During this time, several of the German clergy had taken up the cause of Pope Alexander. Despite this unrest at home, Barbarossa again formed a large army and crossed the mountains into Italy. Here he met the united forces of the Lombard League, an alliance of northern Italian cities fighting in support of the pope. After winning several victories, Barbarossa requested that Henry the Lion join him with reinforcements. Hoping to increase his power through the possible defeat of his uncle, Henry refused to come south.

On May 29, 1176, Barbarossa and detachment of his army were badly defeated at Legnano, with the emperor believed killed in the fighting. With his hold over Lombardy broken, Barbarossa made peace with Alexander at Venice on July 24, 1177. Recognizing Alexander as pope, his excommunication was lifted and he was reinstated into the Church. With peace declared, the emperor and his army marched north. Arriving in Germany, Barbarossa found Henry the Lion in open rebellion of his authority. Invading Saxony and Bavaria, Barbarossa captured Henry's lands and forced him into exile.

Third Crusade:

Though Barbarossa had reconciled with the pope, he continued to take actions to strengthen his position in Italy. In 1183, he signed a treaty with the Lombard League, separating them from the pope. Also, his son, Henry, married Constance, the Norman princess of Sicily, and was proclaimed King of Italy in 1186. While these maneuvers led to increased tension with Rome, it did not prevent Barbarossa answering the call for the Third Crusade in 1189.
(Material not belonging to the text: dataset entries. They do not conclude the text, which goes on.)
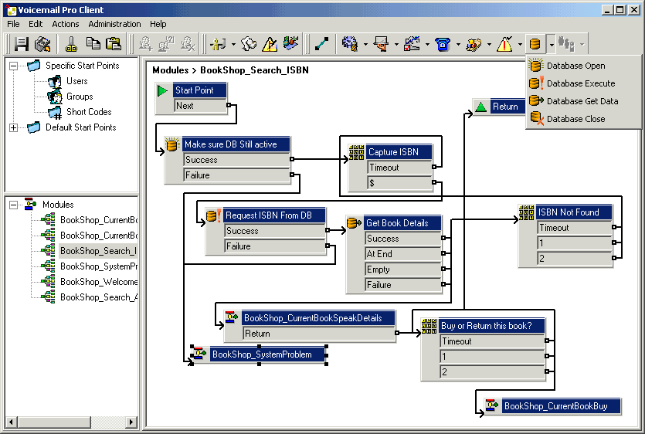Screen dimensions: 645x434
Task: Click the modules panel horizontal scrollbar right arrow
Action: 132,422
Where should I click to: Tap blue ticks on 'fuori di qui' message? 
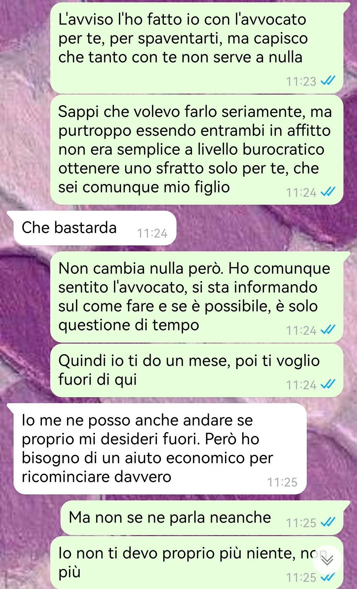pos(328,384)
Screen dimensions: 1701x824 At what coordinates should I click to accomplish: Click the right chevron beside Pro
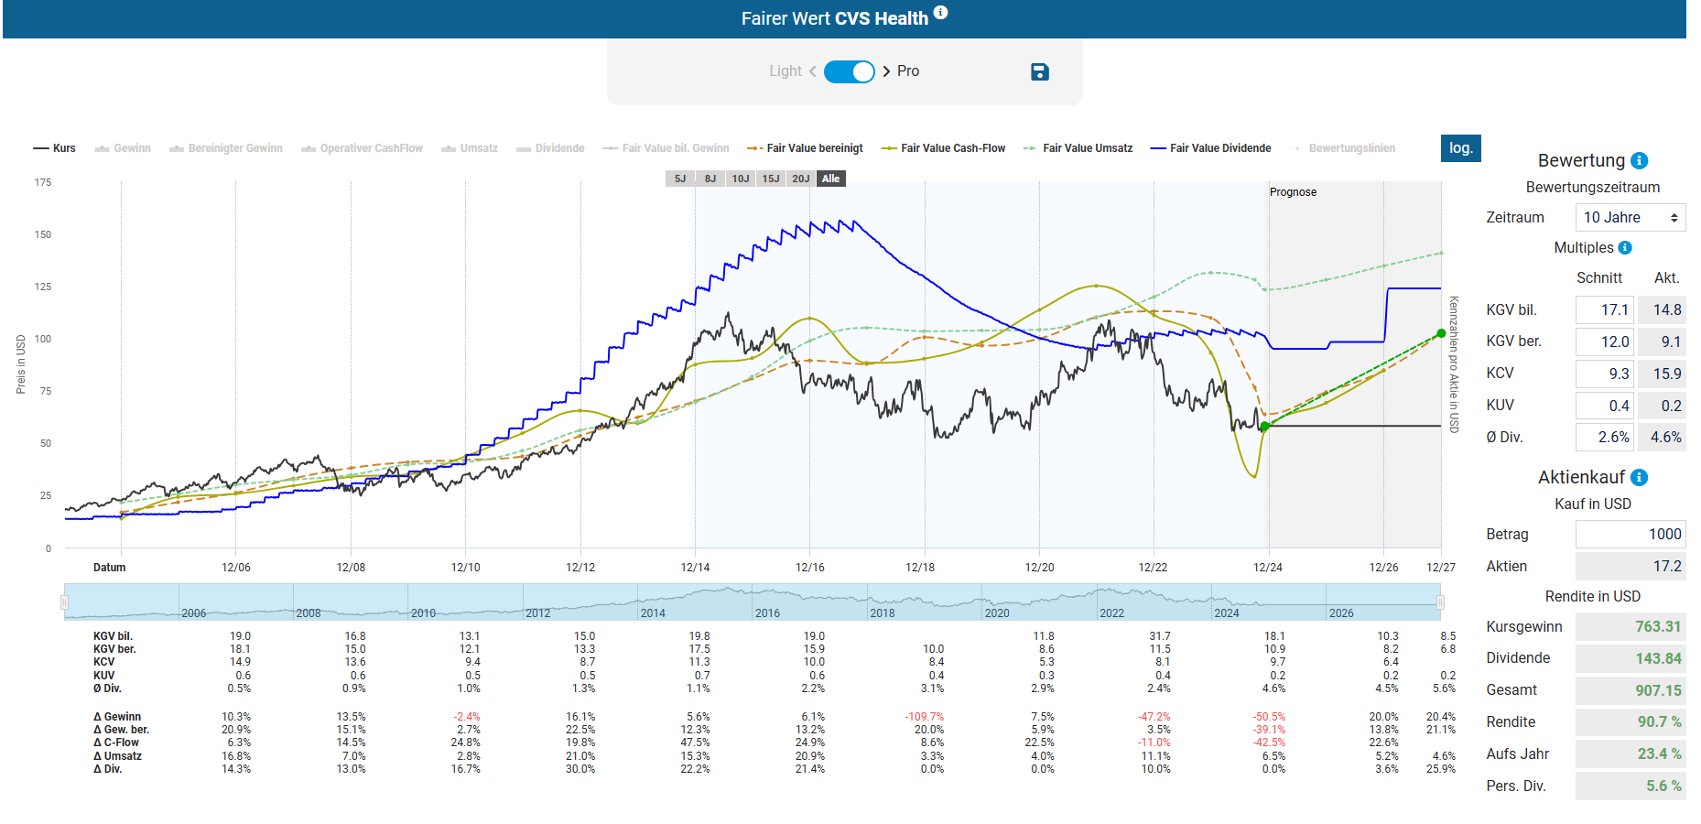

Working in conjunction with Richard I of England and Philip II of France, Barbarossa formed an immense army with the goal of retaking Jerusalem from Saladin. While the English and French kings traveled by sea to the Holy Land with their forces, Barbarossa's army was too large and was forced to march overland. Moving through Hungary, Serbia, and the Byzantine Empire, they crossed the Bosporus into Anatolia. After fighting two battles, they arrived at the Saleph River in southeast Anatolia. While stories vary, it is known that Barbarossa died on June 10, 1190, while jumping into or crossing the river. His death led to chaos within the army and only a small fraction of the original force, led by his son Frederick VI of Swabia, reached Acre.